» **Given request**: Write out the lines starting at the one containing "You are a GUI" and ending at the one containing "Task: Collapse the", with no changes.

» **Data for the task**:
# # # #
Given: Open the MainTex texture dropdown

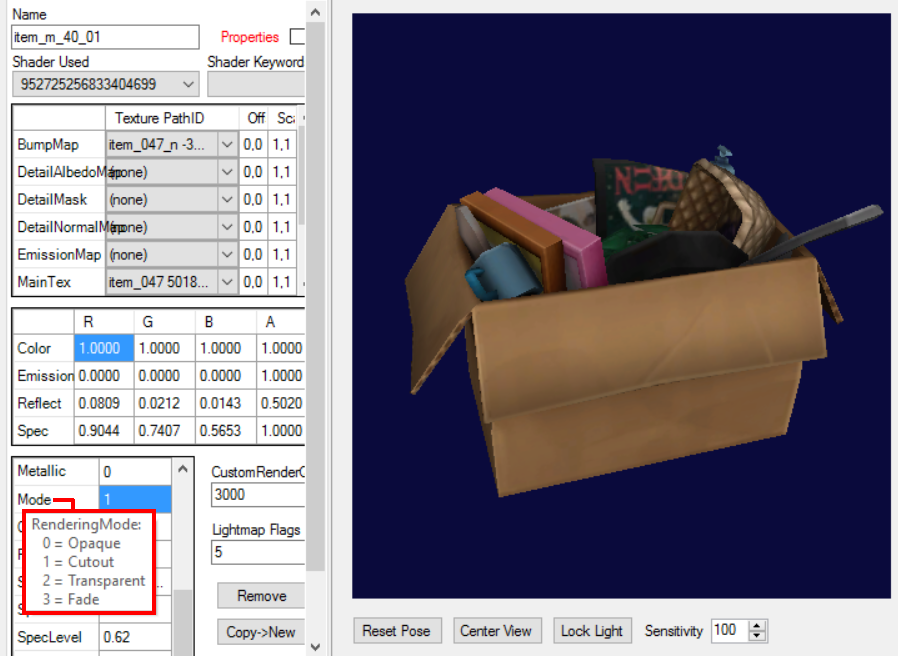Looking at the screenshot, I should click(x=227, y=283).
# # # #
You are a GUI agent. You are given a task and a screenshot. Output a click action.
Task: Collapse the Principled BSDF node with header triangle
# # # #
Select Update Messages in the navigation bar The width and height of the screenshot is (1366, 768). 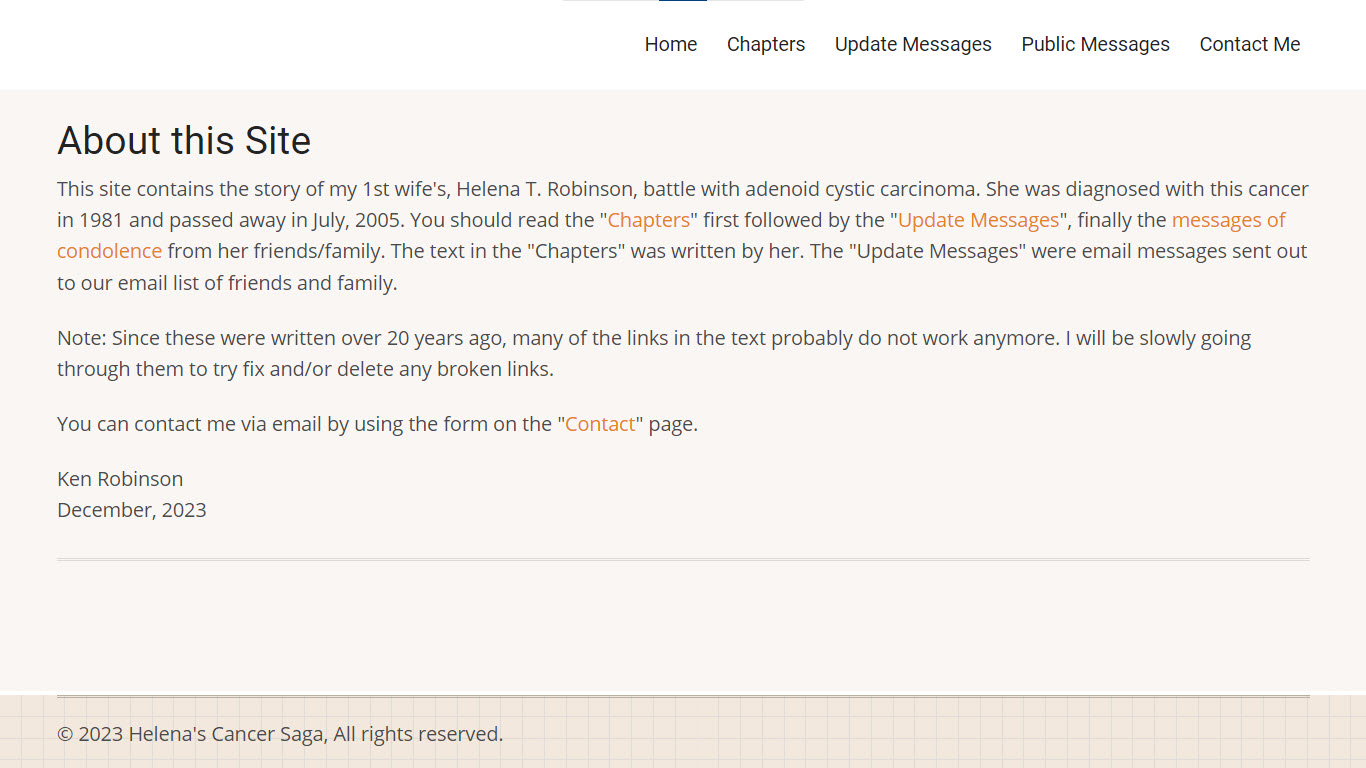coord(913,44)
# # # #
» **Reply to the exercise**:
You are a GUI agent. You are given a task and a screenshot. Output a click action.
Task: Collapse the Principled BSDF node with header triangle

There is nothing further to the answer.